PSPH promotes the proliferation and metastasis of esophageal squamous cell carcinoma through MAPK signaling pathways.

Esophageal squamous cell carcinoma (ESCC) is an aggressive malignancy with limited therapeutic options and poor prognosis, underscoring the urgent need for novel molecular targets. Here, we identify phosphoserine phosphatase (PSPH) as a key oncogenic driver in ESCC. This study systematically investigated the oncogenic functions of PSPH in ESCC progression and the associated molecular mechanisms. Functional studies revealed that PSPH overexpression markedly enhanced ESCC cell proliferation, migration, and invasion in vitro, while PSPH knockdown exerted opposing effects. Mechanistically, transcriptomic and phosphoproteomic analyses identified the mitogen-activated protein kinase (MAPK) pathway as the key downstream effector of PSPH. In vivo xenograft studies corroborated these findings, demonstrating that PSPH overexpression markedly promoted tumor growth.
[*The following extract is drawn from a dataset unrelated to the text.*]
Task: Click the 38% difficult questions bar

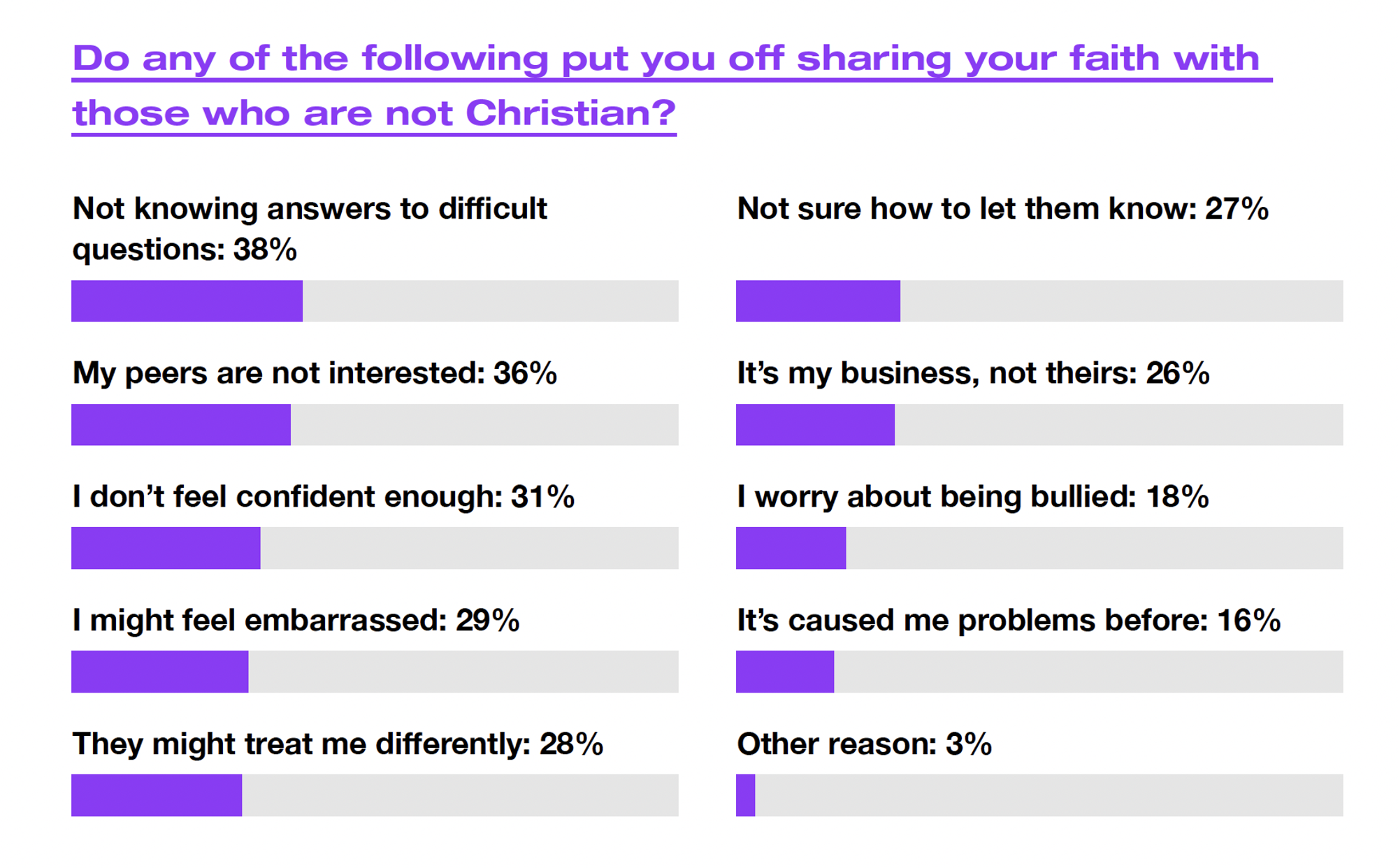Action: (375, 301)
Notably, the pharmacological inhibitor of c-Jun N-terminal kinase (JNK) effectively abrogated PSPH-induced tumor progression, unequivocally establishing the MAPK pathway as the dominant mediator of PSPH oncogenic functions. Our findings establish PSPH as a key driver of ESCC progression, promoting migration, proliferation, and invasion via MAPK signaling activation. These results position PSPH as a promising therapeutic target for improving outcomes in patients with ESCC.